Here is an example/test:

[1]:
import pandas as pd

import neutcurve

Read in the data:

[2]:
fi6v3_datafile = "Doud_et_al_2018-neutdata.csv"
data = pd.read_csv(fi6v3_datafile)

Create a CurveFits object with all the data:

[3]:
fits = neutcurve.CurveFits(data)
_ = fits.fitParams(average_only=False)

Now split the data to make different CurveFits which we can combine:

[4]:
# split the data in half
data1 = data[(data["replicate"] == 1) | (data["serum"] == "H17-L19")]
data2 = data[(data["replicate"] != 1) & (data["serum"] != "H17-L19")]

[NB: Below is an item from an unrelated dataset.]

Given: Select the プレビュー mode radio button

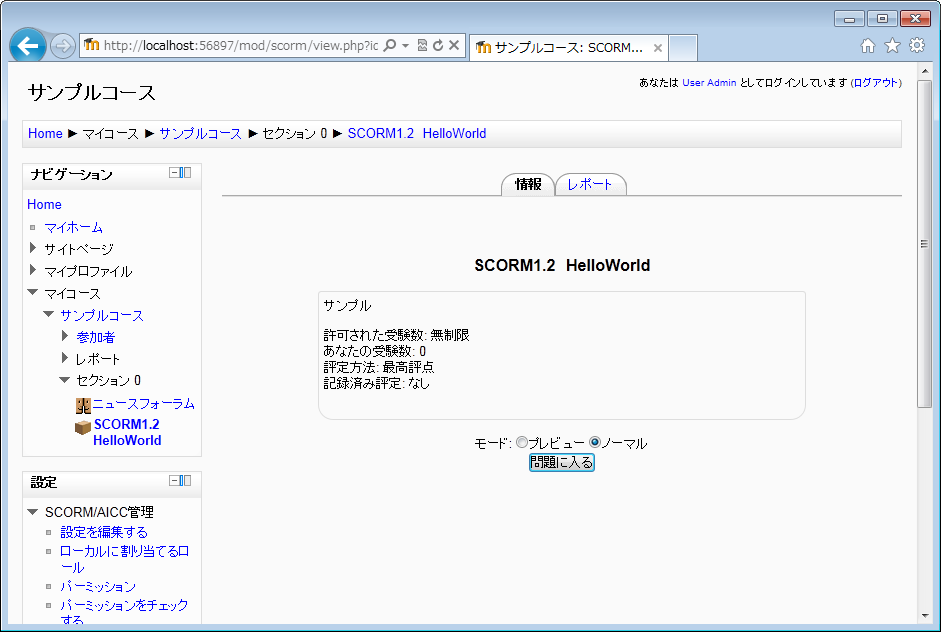Looking at the screenshot, I should 521,443.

# make a second split that is **not** disjoint from the first one
data2_invalid = data[data["replicate"] != 1]

# make fits to each of these
fit1 = neutcurve.CurveFits(data1)
_ = fit1.fitParams(average_only=False)
fit2 = neutcurve.CurveFits(data2)
_ = fit2.fitParams(average_only=False)
fit2_invalid = neutcurve.CurveFits(data2_invalid)
_ = fit2_invalid.fitParams(average_only=False)

Combine two fits using CurveFits.combineCurveFits that should yield an object the same as fits:

[5]:
combined_fits = neutcurve.CurveFits.combineCurveFits([fit1, fit2])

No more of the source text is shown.